Below are entries. Reproduce exactly the lines between the line holding "The height and width of the screenshot is (192, 745)." and the line holding "Viewport: 561px width, 392px height.", inclusive, and only those.

Stored data

BEGIN

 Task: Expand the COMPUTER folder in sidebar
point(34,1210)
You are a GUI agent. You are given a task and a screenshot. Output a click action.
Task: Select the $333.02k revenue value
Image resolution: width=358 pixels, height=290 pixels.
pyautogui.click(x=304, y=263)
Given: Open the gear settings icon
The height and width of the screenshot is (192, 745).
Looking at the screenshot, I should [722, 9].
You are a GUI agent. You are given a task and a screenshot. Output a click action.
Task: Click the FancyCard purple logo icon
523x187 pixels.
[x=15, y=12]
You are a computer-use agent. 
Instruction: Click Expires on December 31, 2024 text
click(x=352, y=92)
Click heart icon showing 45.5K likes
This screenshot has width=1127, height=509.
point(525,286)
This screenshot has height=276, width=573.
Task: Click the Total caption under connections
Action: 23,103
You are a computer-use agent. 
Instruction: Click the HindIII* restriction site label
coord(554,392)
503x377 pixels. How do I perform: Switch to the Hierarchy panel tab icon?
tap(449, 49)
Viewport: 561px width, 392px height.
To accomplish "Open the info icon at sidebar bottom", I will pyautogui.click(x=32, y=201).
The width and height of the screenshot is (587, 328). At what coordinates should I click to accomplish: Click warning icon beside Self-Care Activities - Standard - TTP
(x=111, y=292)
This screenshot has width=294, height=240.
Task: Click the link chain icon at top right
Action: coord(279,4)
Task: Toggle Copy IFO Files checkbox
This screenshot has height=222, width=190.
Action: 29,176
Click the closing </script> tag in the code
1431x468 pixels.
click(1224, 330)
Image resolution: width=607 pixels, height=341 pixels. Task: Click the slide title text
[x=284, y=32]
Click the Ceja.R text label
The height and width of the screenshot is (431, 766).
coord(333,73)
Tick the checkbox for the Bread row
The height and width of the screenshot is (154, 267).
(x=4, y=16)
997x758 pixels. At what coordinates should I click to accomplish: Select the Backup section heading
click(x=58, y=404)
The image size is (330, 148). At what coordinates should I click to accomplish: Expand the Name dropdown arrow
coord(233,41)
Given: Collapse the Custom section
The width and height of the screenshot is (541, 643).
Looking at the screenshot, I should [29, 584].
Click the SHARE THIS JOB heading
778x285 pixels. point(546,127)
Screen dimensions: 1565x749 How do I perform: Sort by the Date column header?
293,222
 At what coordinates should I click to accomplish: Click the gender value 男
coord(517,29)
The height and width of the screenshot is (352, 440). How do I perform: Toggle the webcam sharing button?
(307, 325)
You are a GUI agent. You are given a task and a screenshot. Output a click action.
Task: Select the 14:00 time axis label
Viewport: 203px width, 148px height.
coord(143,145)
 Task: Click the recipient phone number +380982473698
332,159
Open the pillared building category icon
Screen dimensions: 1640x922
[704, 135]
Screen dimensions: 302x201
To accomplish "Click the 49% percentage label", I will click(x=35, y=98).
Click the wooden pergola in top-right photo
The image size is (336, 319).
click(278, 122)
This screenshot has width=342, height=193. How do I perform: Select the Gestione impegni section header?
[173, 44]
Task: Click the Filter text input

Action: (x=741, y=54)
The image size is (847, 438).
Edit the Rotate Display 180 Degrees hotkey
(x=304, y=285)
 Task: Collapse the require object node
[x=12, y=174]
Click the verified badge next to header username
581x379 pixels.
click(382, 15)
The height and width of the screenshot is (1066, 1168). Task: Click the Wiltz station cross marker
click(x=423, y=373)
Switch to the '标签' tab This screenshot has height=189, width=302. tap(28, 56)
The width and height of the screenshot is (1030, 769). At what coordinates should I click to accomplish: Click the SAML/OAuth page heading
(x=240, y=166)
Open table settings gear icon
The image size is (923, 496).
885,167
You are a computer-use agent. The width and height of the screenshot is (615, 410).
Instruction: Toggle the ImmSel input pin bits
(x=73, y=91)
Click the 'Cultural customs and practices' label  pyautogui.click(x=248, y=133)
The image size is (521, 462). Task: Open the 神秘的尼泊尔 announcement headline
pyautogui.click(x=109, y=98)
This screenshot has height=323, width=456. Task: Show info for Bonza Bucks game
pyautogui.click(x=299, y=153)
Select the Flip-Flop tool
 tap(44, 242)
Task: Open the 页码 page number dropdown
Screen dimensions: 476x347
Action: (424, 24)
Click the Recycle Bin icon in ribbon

END

**SOLUTION TO THE EXERCISE**
The height and width of the screenshot is (192, 745).
Looking at the screenshot, I should [722, 9].
You are a GUI agent. You are given a task and a screenshot. Output a click action.
Task: Click the FancyCard purple logo icon
523x187 pixels.
[x=15, y=12]
You are a computer-use agent. 
Instruction: Click Expires on December 31, 2024 text
click(x=352, y=92)
Click heart icon showing 45.5K likes
This screenshot has width=1127, height=509.
point(525,286)
This screenshot has height=276, width=573.
Task: Click the Total caption under connections
Action: 23,103
You are a computer-use agent. 
Instruction: Click the HindIII* restriction site label
coord(554,392)
503x377 pixels. How do I perform: Switch to the Hierarchy panel tab icon?
tap(449, 49)
Viewport: 561px width, 392px height.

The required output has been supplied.